Core Facilities
GMP laboratory

Head: Primaria Univ.-Prof. Dr. Eva Rohde, MD

At the GMP (Good Manufacturing Practice) laboratory of Paracelsus Medical University (PMU), the development and manufacturing of novel cell-based therapeutic products such as mesenchymal stem/stromal cells (Advanced Therapy Medicinal Products, ATMPs) and extracellular vesicles (biologics) take place. The clinical applications of these innovative therapeutics include implantation-induced and traumatic injuries, degenerative diseases of the musculoskeletal system, various immunological and neurological indications, as well as lesions resulting from acute traumatic spinal cord injuries. These cell therapies are tested in clinical trials conducted in collaboration with the University Hospital Salzburg and other partnering institutions.

Ensuring safety, efficacy, and effectiveness in the harvesting, manufacturing, and application of novel cell therapies is the core guiding principle of the GMP laboratory staff. Together with the GMP infrastructure, this provides a solid foundation for the clinical evaluation of innovative therapeutic concepts in the fields of vesicle-based therapy and regenerative medicine.

General Information

The laboratory holds a GMP certificate in accordance with § 63 AMG and is accredited for the manufacturing of MSC therapeutics for clinical trials. It ensures the maintenance of certified GMP-compliant production facilities at the Salzburg site, including integrated quality control and infrastructure for the storage of human stem cells and stem cell products under GMP-compliant conditions for clinical testing, as well as for research and development.

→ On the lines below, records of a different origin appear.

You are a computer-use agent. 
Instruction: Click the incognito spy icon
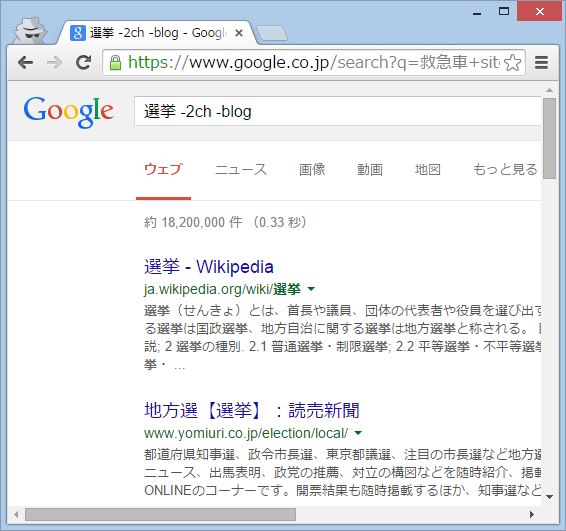point(30,31)
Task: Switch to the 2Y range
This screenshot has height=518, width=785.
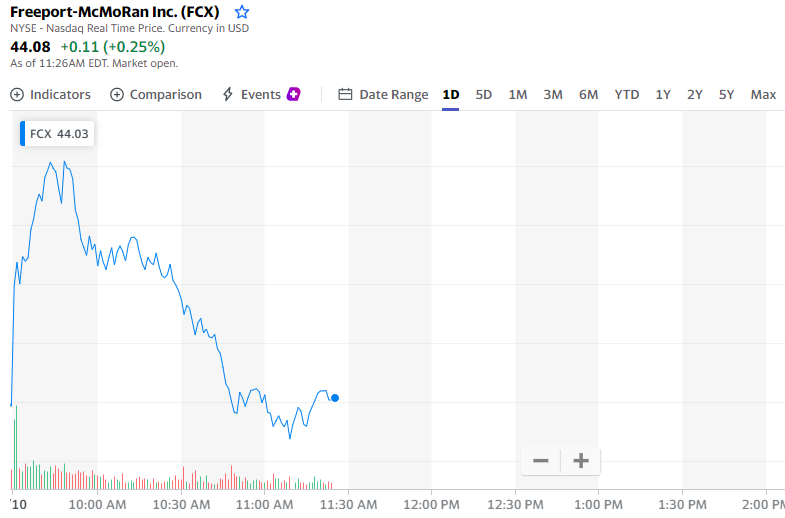Action: pos(695,94)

The market for CDMO activities supporting transformative regenerative approaches—with the goal of accelerating the complex establishment of pharmaceutical manufacturing for novel therapeutics—is growing exponentially. The advantages of partnering with a CDMO for cell or gene therapy include faster access to clinical trials, accelerated market entry, and access to technical expertise with high cost efficiency and without overhead costs.

Contract Development

The PMU’s GMP laboratory supports clients in developing GMP-compliant manufacturing processes in the field of cell- and vesicle-based therapies. The modular design of PMU’s GMP cleanroom environment enables the parallel execution of up to four manufacturing processes.

Contract Manufacturing

For clinical studies up to Phase II, contract manufacturing is possible at PMU’s GMP laboratory (depending on the process and product dosage). The GMP team has a proven track record of successfully meeting complex client requirements for process development and prototype production. The unique combination of state-of-the-art GMP infrastructure and the team’s expertise in cell, EV, and CDV manufacturing is widely recognized in the industry.

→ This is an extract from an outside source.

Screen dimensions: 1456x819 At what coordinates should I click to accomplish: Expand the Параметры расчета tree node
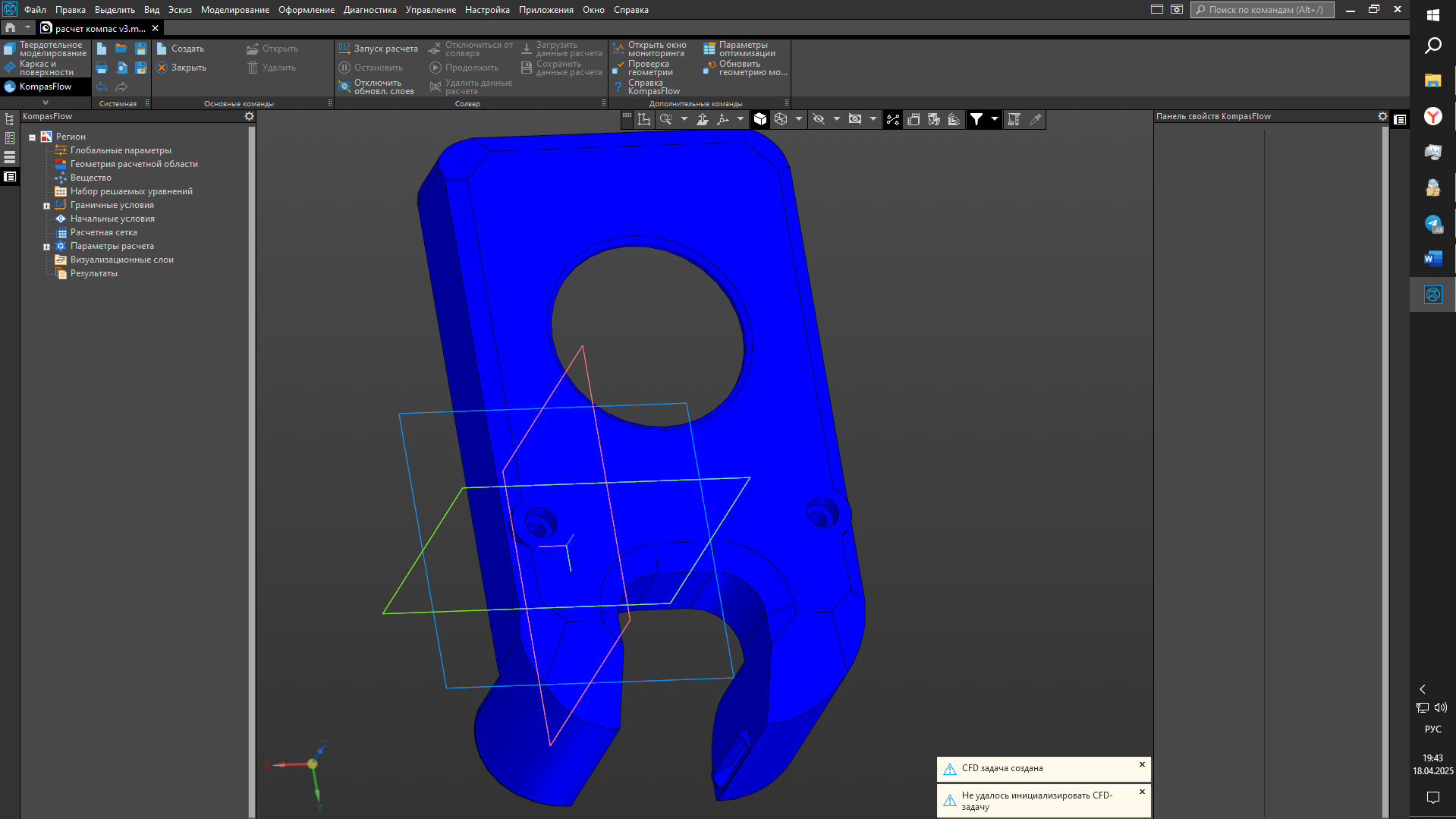(46, 247)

The Research and Development activities of PMU’s GMP laboratory focus on application-oriented, transdisciplinary research and on the transfer of research findings into education and industry, as well as the initiation of new research projects. Particular emphasis is placed on the parallel advancement of manufacturing and analytical methods to establish EV-based therapeutics for use in the field of regenerative medicine.